Hmm, maybe Star Trek transported them there? 😀 Seems odd to invent places like that – Northumberland has towns (admittedly not big but probably big enough to have a book set there) so why not use one of those? Or disguise it just enough that people know it’s Alnwick or wherever without actually saying so…
Exactly. But all the towns in the area (Rothbury in one case) were mentioned in passing, so a great deal of my time was spent looking for where on earth they were – and even resorting to a map to see if I could work out what was going on! I thought for a while that one was Ashington, but it turned out not to be. Very frustrating to read! And yes, maybe the entire things were in some alternate universe and Star Trek was responsible! I read another in which the blurb (though not the author, to be fair) promised a Lake District setting but went with Carlisle and Penrith with the crime taking place north of Penrith. I do wish people would just try to look as if they’d done some research!

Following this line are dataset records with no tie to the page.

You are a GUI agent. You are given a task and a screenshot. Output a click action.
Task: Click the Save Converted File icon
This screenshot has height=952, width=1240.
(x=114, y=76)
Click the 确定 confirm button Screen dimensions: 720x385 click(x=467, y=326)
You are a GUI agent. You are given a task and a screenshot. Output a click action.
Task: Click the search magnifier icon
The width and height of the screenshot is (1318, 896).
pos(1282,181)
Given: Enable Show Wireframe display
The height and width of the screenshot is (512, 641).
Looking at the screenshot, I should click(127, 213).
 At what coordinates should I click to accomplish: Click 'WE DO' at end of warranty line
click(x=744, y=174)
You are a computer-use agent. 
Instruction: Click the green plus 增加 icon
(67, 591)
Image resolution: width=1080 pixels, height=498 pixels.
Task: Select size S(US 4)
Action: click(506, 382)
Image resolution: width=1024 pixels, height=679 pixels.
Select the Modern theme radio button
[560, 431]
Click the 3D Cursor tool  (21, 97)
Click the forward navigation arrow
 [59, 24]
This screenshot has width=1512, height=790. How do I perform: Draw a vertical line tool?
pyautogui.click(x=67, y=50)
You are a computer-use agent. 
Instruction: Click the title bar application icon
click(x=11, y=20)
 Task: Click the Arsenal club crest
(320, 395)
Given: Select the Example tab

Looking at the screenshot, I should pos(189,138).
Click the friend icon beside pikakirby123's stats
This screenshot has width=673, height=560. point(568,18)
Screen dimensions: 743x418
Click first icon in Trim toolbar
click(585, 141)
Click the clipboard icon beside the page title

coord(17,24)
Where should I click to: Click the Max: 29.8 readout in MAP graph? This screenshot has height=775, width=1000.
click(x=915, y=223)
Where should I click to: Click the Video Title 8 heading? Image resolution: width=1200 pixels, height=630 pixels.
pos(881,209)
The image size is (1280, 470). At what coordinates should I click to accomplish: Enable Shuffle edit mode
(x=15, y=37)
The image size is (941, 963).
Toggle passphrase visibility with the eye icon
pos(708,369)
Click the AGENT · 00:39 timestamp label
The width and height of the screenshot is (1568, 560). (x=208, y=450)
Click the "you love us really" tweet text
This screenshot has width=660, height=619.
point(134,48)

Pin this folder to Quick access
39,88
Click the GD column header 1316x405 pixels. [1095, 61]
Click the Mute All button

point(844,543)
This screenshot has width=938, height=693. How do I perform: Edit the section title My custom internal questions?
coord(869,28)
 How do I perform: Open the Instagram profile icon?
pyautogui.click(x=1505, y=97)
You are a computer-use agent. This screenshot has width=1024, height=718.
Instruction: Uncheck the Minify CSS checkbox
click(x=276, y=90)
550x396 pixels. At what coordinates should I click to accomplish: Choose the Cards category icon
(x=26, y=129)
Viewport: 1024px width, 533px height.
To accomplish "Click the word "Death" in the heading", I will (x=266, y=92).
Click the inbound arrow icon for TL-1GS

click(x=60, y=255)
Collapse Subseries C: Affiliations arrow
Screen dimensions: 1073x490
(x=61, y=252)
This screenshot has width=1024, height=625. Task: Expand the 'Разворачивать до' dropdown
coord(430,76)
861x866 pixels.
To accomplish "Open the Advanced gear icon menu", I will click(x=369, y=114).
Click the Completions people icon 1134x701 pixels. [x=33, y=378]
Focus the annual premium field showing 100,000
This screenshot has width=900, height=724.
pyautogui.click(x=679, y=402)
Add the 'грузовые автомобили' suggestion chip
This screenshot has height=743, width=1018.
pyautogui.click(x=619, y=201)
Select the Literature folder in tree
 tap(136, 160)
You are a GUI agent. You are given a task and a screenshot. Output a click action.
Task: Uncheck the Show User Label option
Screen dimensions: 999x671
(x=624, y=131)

I’d not really thought about it at all before. I mean, I love Midsomer Murders, a fictional county with many fictional villages and a fictional county town, but I know the real locations and they are so fully realised! it’s funny you should mention Bay City, as I am revisiting Starskey and Hutch right now. as a child, I’m sure I thought Bay City was real. but as for just background references, why not use a real town, I mean real towns and cities are used all the time with the information used incorrect and obvious the research not done (later series of Lewis and Endeavor spring to mind, although Morse turned my home town into a much smaller, quainter one 10 miles away!) In books (or fan fiction) unless you intend to entirely world build (Barchester, Wessex, etc) what is the point? I have used fictional towns twice in my writing, well one a hamlet really, and based it on 2 villages and gave it the name from two other villages as I didn’t want my online readers pinpointing the location to 4 miles from me and the other was partly as I knew nothing of Poland and didn’t want to offend people, and was knee deep in research into Russia and China at the time, and the location and name was not needed, just a rough area of it used to house refugees and drug addicts. I didn’t even give the town a name! But whether a real place or a made up one, I want research and detail to make it real!
I think your last sentence is probably the most important point. The authors who annoyed me clearly hadn’t done their research. There are good reasons why there are no big towns in the middle of Northumberland and they didn’t even try to make me believe otherwise! Villages are much easier to dot around the place – though the naming has to be logical and thought-through. You might balk at Viking-style names in Cornwall, for example, or Norman ones north of the Scottish border. I do like to be able to rely on the research behind fiction and even behind fantasy. A lack of it irritates me in books and on TV! It might not concern me as much in things written before the internet, but research is so easy now. In fact, as I’m sure you well know, it’s all too easy and pleasurable to wander down a research rabbit hole and spend weeks there!